Top of Given passage

Jane Austin’s real-life inspiration for writing "Pride and Prejudice" is the subject of this temperamental period piece with Anne Hathaway fairly miscast as the young would-be author whose romantic sensibilities are ruffled by Tom Lefroy (James McAvoy), an Irish lawyer-in-training. Tom’s under class social standing proves a bridge too far in spite of Jane’s deepening affection for the man that her family firmly rejects. McAvoy shines in the role of a good-hearted rogue, and director Julian Jarrold ("Kinky Boots") depicts 18th-century England with a convincing less-is-more approach. Jarrold delivers an emotional zinger during the film’s outro that solidifies the otherwise underdeveloped narrative. Special features include English, Spanish, and French subtitles, a commentary track with director Julian Jarrold, screenwriter Kevin Hood, and producer Robert Bernstein, a "pop-up facts" feature, a making-of featurette, and a collection of deleted scenes. Aspect ratio is 2.35:1 anamorphic widescreen, with sound quality processed in Dolby Digital 5.1. (Movie – Three Stars, DVD features – Three Stars) Rated PG, 120 mins. (Miramax)

Bottom of Given passage
Top of Data for analysis

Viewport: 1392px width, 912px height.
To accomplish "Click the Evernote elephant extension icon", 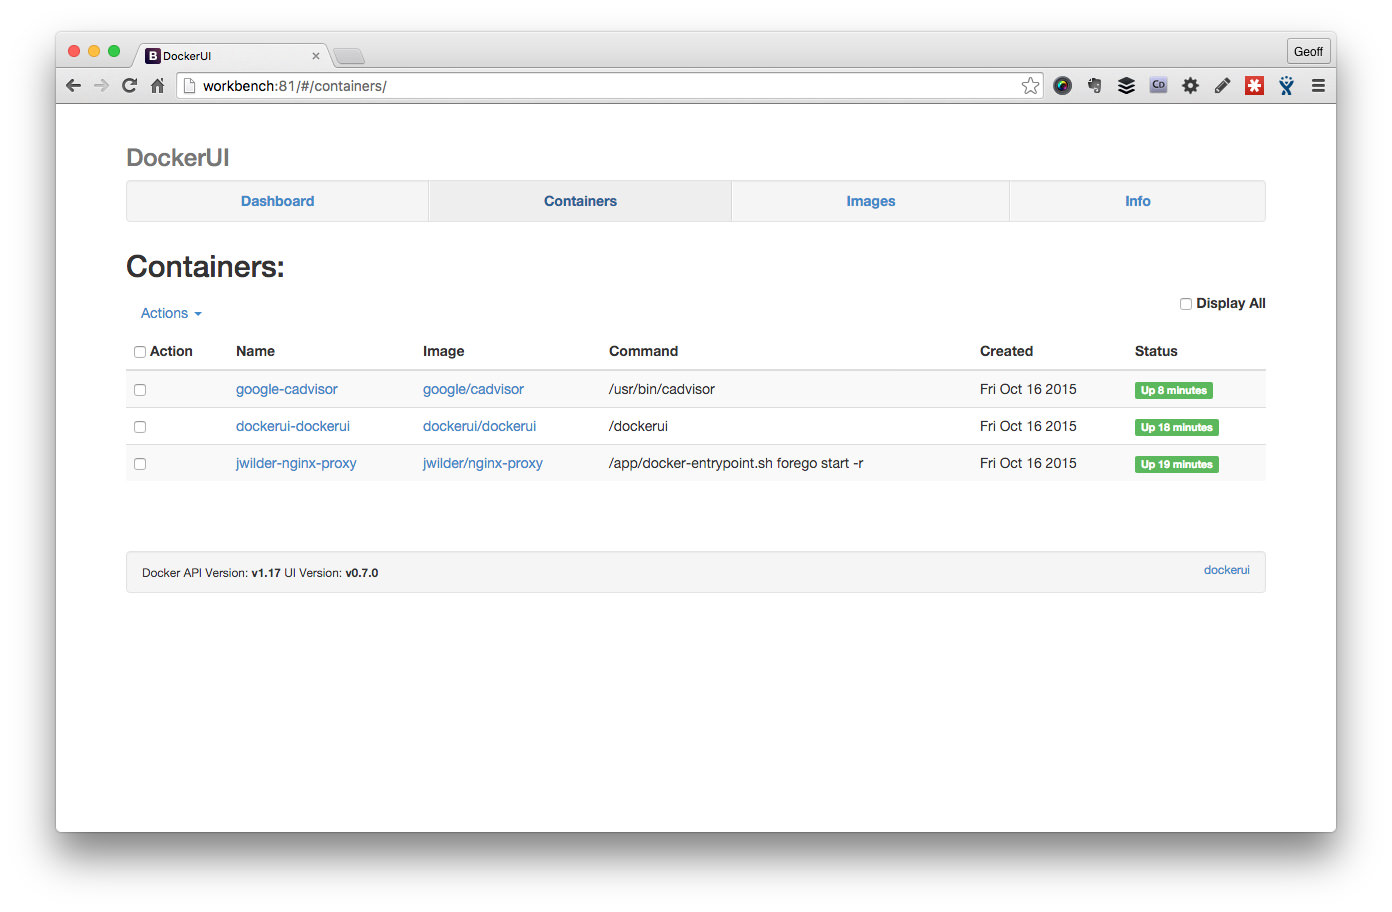I will pos(1094,85).
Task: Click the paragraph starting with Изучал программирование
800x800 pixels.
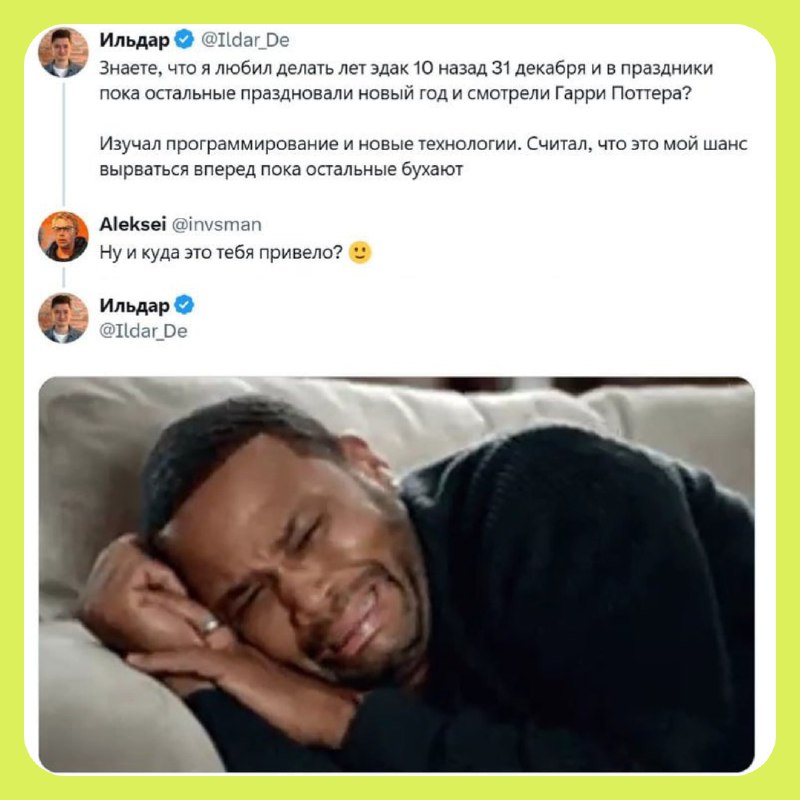Action: [423, 156]
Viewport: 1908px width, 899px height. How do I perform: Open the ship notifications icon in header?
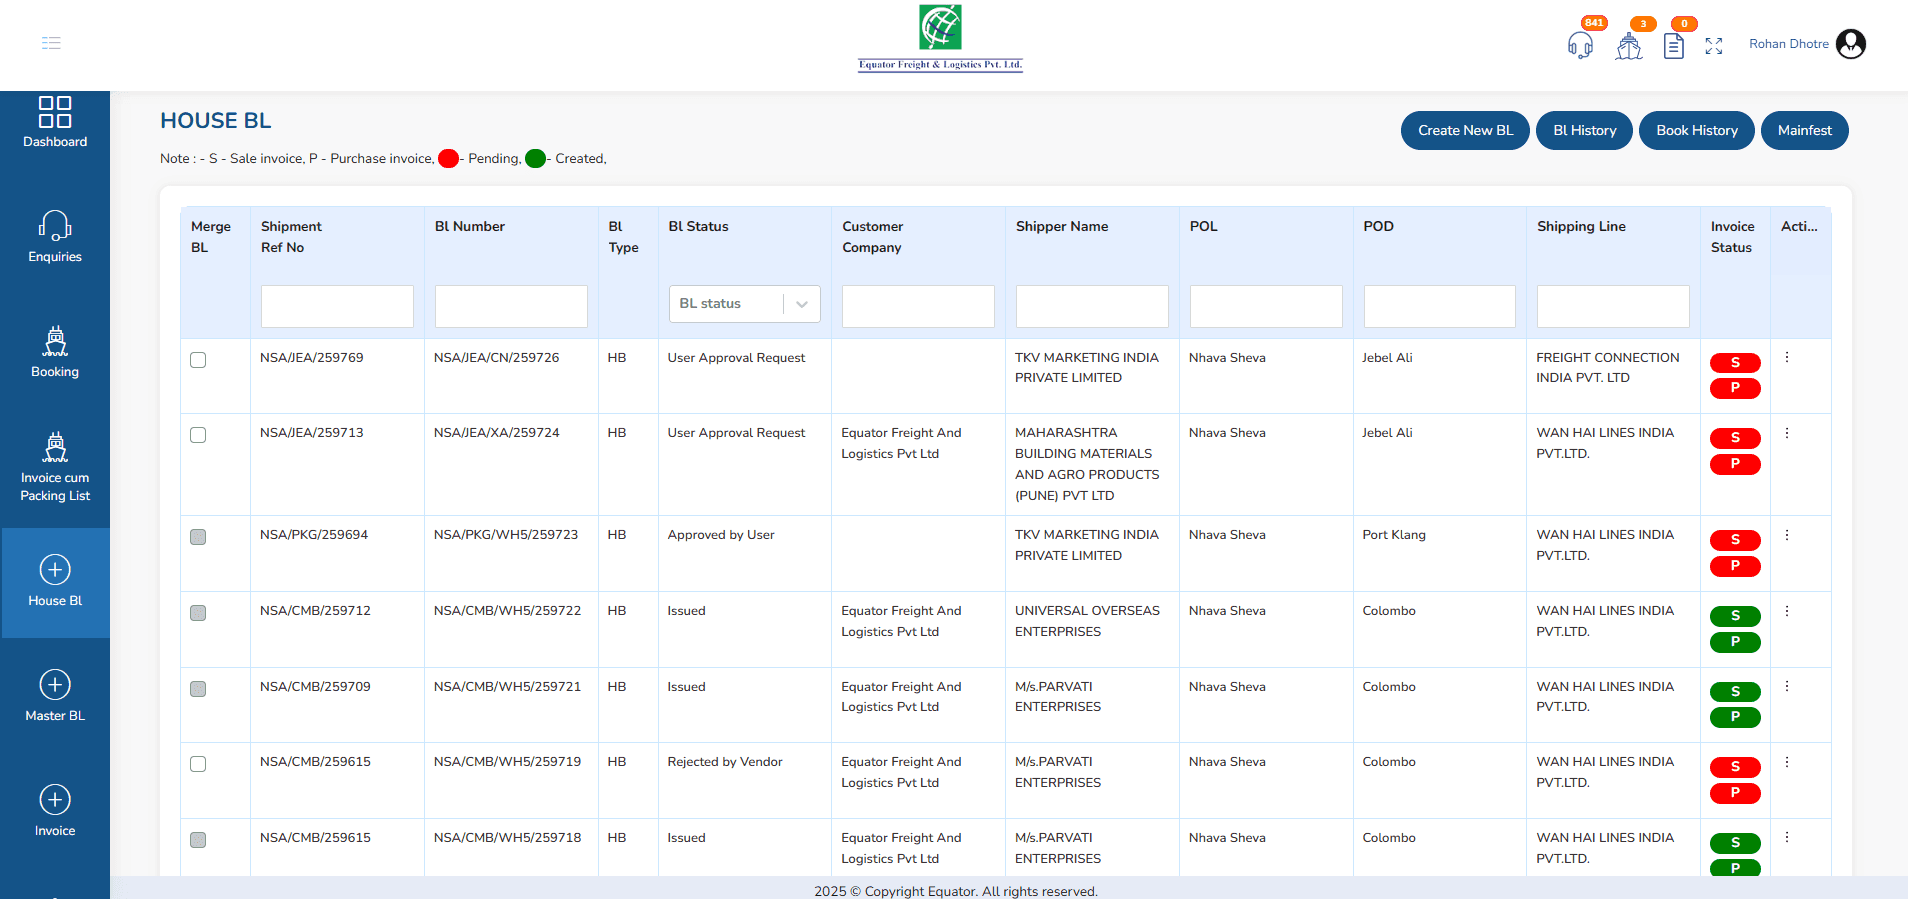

Bottom of Data for analysis

[Exercises to complete]:
1. In the film review, which actor plays Tom Lefroy?
2. Please list every special feature the film review names for the DVD.

[List of solutions]:
1. James McAvoy

2.
- English, Spanish, and French subtitles
- A commentary track with director Julian Jarrold, screenwriter Kevin Hood, and producer Robert Bernstein
- A "pop-up facts" feature
- A making-of featurette
- A collection of deleted scenes